_Exercise directions_
The records that appear below are to be restated word for word.

_Input records_
=====

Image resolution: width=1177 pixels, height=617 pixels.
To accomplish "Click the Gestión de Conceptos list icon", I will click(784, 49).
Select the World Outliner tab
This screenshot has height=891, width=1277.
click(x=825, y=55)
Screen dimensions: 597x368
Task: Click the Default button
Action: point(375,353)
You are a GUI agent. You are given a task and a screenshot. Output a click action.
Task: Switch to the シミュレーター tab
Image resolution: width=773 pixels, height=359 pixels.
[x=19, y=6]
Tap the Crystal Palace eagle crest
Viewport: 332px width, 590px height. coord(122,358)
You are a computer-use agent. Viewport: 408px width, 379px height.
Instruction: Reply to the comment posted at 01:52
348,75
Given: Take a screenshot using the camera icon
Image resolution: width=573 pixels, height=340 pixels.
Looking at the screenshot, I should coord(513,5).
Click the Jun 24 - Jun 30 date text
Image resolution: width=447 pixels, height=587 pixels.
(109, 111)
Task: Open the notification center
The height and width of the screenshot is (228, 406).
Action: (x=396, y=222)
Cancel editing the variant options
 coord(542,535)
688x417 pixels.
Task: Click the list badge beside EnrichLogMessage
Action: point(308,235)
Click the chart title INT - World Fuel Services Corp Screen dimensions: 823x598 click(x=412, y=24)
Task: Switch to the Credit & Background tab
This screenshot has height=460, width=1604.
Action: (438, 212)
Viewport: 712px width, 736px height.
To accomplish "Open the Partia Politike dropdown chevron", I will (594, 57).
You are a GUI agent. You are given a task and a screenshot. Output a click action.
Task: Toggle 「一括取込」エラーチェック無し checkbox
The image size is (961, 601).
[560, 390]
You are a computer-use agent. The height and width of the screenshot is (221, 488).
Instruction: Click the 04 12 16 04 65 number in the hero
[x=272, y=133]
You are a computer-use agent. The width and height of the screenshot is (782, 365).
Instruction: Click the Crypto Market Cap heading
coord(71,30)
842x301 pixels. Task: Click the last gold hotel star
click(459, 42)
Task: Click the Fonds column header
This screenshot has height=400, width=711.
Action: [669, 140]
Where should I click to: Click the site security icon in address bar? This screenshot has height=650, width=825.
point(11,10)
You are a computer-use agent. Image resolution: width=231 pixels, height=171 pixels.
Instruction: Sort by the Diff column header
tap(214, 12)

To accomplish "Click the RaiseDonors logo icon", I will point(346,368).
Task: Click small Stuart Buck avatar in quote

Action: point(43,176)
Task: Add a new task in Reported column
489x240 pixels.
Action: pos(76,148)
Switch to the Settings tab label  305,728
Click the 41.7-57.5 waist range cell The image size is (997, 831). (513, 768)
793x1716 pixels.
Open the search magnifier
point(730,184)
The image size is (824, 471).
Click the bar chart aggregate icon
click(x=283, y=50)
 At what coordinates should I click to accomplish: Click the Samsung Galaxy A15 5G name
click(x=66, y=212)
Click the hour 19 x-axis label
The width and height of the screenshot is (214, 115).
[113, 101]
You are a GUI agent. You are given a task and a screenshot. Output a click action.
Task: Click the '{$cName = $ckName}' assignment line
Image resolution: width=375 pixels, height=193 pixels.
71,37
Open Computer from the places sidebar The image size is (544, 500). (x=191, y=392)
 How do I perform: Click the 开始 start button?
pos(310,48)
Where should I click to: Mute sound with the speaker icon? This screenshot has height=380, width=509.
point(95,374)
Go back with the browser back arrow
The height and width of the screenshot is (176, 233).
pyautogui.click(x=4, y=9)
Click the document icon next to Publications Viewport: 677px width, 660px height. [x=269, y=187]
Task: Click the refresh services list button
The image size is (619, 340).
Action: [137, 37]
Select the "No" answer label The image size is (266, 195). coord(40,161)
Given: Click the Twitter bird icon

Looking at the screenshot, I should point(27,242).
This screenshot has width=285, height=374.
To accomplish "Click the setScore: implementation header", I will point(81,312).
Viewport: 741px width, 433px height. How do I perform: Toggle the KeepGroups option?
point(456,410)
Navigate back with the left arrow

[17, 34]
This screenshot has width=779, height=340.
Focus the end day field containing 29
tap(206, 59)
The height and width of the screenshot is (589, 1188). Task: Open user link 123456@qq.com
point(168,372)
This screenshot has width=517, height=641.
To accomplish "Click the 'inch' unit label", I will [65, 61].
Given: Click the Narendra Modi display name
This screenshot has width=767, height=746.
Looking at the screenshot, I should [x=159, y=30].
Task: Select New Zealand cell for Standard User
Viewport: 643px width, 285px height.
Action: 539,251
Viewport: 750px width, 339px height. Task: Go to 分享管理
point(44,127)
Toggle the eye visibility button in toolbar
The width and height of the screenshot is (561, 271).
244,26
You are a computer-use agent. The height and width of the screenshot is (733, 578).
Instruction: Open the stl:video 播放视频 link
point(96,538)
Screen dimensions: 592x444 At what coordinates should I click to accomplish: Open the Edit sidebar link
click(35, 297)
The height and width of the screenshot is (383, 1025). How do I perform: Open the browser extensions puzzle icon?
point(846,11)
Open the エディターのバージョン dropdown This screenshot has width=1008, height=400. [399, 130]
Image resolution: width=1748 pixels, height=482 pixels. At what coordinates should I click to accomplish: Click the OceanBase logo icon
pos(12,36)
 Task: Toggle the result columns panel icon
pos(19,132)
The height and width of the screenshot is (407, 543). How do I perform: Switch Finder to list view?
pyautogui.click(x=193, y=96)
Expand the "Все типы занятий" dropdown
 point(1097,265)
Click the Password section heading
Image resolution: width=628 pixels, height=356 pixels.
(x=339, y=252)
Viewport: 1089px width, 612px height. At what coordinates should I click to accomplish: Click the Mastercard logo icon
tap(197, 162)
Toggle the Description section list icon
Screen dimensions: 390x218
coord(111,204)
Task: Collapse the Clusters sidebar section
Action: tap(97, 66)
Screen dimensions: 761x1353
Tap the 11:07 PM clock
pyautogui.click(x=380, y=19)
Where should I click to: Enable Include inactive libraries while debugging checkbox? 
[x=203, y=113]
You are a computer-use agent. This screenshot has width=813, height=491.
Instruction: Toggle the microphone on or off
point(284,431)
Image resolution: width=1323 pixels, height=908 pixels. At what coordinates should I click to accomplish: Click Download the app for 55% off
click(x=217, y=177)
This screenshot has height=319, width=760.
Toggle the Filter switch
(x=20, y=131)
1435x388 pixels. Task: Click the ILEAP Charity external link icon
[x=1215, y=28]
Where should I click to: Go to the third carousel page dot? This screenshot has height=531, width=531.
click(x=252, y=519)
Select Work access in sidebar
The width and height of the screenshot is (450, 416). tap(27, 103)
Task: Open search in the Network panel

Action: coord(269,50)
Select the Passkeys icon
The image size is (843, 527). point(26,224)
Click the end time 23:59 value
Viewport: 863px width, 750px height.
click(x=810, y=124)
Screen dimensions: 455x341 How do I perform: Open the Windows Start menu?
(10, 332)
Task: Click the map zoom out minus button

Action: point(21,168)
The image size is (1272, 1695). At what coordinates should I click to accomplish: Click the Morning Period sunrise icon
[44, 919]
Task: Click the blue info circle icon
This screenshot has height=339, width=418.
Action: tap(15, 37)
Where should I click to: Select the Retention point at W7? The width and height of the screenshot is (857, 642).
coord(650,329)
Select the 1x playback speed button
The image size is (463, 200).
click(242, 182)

=====

_Written response_
Image resolution: width=1177 pixels, height=617 pixels.
To accomplish "Click the Gestión de Conceptos list icon", I will click(784, 49).
Select the World Outliner tab
This screenshot has height=891, width=1277.
click(x=825, y=55)
Screen dimensions: 597x368
Task: Click the Default button
Action: point(375,353)
You are a GUI agent. You are given a task and a screenshot. Output a click action.
Task: Switch to the シミュレーター tab
Image resolution: width=773 pixels, height=359 pixels.
[x=19, y=6]
Tap the Crystal Palace eagle crest
Viewport: 332px width, 590px height. coord(122,358)
You are a computer-use agent. Viewport: 408px width, 379px height.
Instruction: Reply to the comment posted at 01:52
348,75
Given: Take a screenshot using the camera icon
Image resolution: width=573 pixels, height=340 pixels.
Looking at the screenshot, I should coord(513,5).
Click the Jun 24 - Jun 30 date text
Image resolution: width=447 pixels, height=587 pixels.
(109, 111)
Task: Open the notification center
The height and width of the screenshot is (228, 406).
Action: (x=396, y=222)
Cancel editing the variant options
 coord(542,535)
688x417 pixels.
Task: Click the list badge beside EnrichLogMessage
Action: point(308,235)
Click the chart title INT - World Fuel Services Corp Screen dimensions: 823x598 click(x=412, y=24)
Task: Switch to the Credit & Background tab
This screenshot has height=460, width=1604.
Action: (438, 212)
Viewport: 712px width, 736px height.
To accomplish "Open the Partia Politike dropdown chevron", I will (594, 57).
You are a GUI agent. You are given a task and a screenshot. Output a click action.
Task: Toggle 「一括取込」エラーチェック無し checkbox
The image size is (961, 601).
[560, 390]
You are a computer-use agent. The height and width of the screenshot is (221, 488).
Instruction: Click the 04 12 16 04 65 number in the hero
[x=272, y=133]
You are a computer-use agent. The width and height of the screenshot is (782, 365).
Instruction: Click the Crypto Market Cap heading
coord(71,30)
842x301 pixels. Task: Click the last gold hotel star
click(459, 42)
Task: Click the Fonds column header
This screenshot has height=400, width=711.
Action: [669, 140]
Where should I click to: Click the site security icon in address bar? This screenshot has height=650, width=825.
point(11,10)
You are a computer-use agent. Image resolution: width=231 pixels, height=171 pixels.
Instruction: Sort by the Diff column header
tap(214, 12)

To accomplish "Click the RaiseDonors logo icon", I will point(346,368).
Task: Click small Stuart Buck avatar in quote

Action: point(43,176)
Task: Add a new task in Reported column
489x240 pixels.
Action: pos(76,148)
Switch to the Settings tab label  305,728
Click the 41.7-57.5 waist range cell The image size is (997, 831). (513, 768)
793x1716 pixels.
Open the search magnifier
point(730,184)
The image size is (824, 471).
Click the bar chart aggregate icon
click(x=283, y=50)
 At what coordinates should I click to accomplish: Click the Samsung Galaxy A15 5G name
click(x=66, y=212)
Click the hour 19 x-axis label
The width and height of the screenshot is (214, 115).
[113, 101]
You are a GUI agent. You are given a task and a screenshot. Output a click action.
Task: Click the '{$cName = $ckName}' assignment line
Image resolution: width=375 pixels, height=193 pixels.
71,37
Open Computer from the places sidebar The image size is (544, 500). (x=191, y=392)
 How do I perform: Click the 开始 start button?
pos(310,48)
Where should I click to: Mute sound with the speaker icon? This screenshot has height=380, width=509.
point(95,374)
Go back with the browser back arrow
The height and width of the screenshot is (176, 233).
pyautogui.click(x=4, y=9)
Click the document icon next to Publications Viewport: 677px width, 660px height. [x=269, y=187]
Task: Click the refresh services list button
The image size is (619, 340).
Action: [137, 37]
Select the "No" answer label The image size is (266, 195). coord(40,161)
Given: Click the Twitter bird icon

Looking at the screenshot, I should point(27,242).
This screenshot has width=285, height=374.
To accomplish "Click the setScore: implementation header", I will point(81,312).
Viewport: 741px width, 433px height. How do I perform: Toggle the KeepGroups option?
point(456,410)
Navigate back with the left arrow

[17, 34]
This screenshot has width=779, height=340.
Focus the end day field containing 29
tap(206, 59)
The height and width of the screenshot is (589, 1188). Task: Open user link 123456@qq.com
point(168,372)
This screenshot has width=517, height=641.
To accomplish "Click the 'inch' unit label", I will [65, 61].
Given: Click the Narendra Modi display name
This screenshot has width=767, height=746.
Looking at the screenshot, I should [x=159, y=30].
Task: Select New Zealand cell for Standard User
Viewport: 643px width, 285px height.
Action: 539,251
Viewport: 750px width, 339px height. Task: Go to 分享管理
point(44,127)
Toggle the eye visibility button in toolbar
The width and height of the screenshot is (561, 271).
244,26
You are a computer-use agent. The height and width of the screenshot is (733, 578).
Instruction: Open the stl:video 播放视频 link
point(96,538)
Screen dimensions: 592x444 At what coordinates should I click to accomplish: Open the Edit sidebar link
click(35, 297)
The height and width of the screenshot is (383, 1025). How do I perform: Open the browser extensions puzzle icon?
point(846,11)
Open the エディターのバージョン dropdown This screenshot has width=1008, height=400. [399, 130]
Image resolution: width=1748 pixels, height=482 pixels. At what coordinates should I click to accomplish: Click the OceanBase logo icon
pos(12,36)
 Task: Toggle the result columns panel icon
pos(19,132)
The height and width of the screenshot is (407, 543). How do I perform: Switch Finder to list view?
pyautogui.click(x=193, y=96)
Expand the "Все типы занятий" dropdown
 point(1097,265)
Click the Password section heading
Image resolution: width=628 pixels, height=356 pixels.
(x=339, y=252)
Viewport: 1089px width, 612px height. At what coordinates should I click to accomplish: Click the Mastercard logo icon
tap(197, 162)
Toggle the Description section list icon
Screen dimensions: 390x218
coord(111,204)
Task: Collapse the Clusters sidebar section
Action: tap(97, 66)
Screen dimensions: 761x1353
Tap the 11:07 PM clock
pyautogui.click(x=380, y=19)
Where should I click to: Enable Include inactive libraries while debugging checkbox? 
[x=203, y=113]
You are a computer-use agent. This screenshot has width=813, height=491.
Instruction: Toggle the microphone on or off
point(284,431)
Image resolution: width=1323 pixels, height=908 pixels. At what coordinates should I click to accomplish: Click Download the app for 55% off
click(x=217, y=177)
This screenshot has height=319, width=760.
Toggle the Filter switch
(x=20, y=131)
1435x388 pixels. Task: Click the ILEAP Charity external link icon
[x=1215, y=28]
Where should I click to: Go to the third carousel page dot? This screenshot has height=531, width=531.
click(x=252, y=519)
Select Work access in sidebar
The width and height of the screenshot is (450, 416). tap(27, 103)
Task: Open search in the Network panel

Action: coord(269,50)
Select the Passkeys icon
The image size is (843, 527). point(26,224)
Click the end time 23:59 value
Viewport: 863px width, 750px height.
click(x=810, y=124)
Screen dimensions: 455x341 How do I perform: Open the Windows Start menu?
(10, 332)
Task: Click the map zoom out minus button

Action: point(21,168)
The image size is (1272, 1695). At what coordinates should I click to accomplish: Click the Morning Period sunrise icon
[44, 919]
Task: Click the blue info circle icon
This screenshot has height=339, width=418.
Action: tap(15, 37)
Where should I click to: Select the Retention point at W7? The width and height of the screenshot is (857, 642).
coord(650,329)
Select the 1x playback speed button
The image size is (463, 200).
click(242, 182)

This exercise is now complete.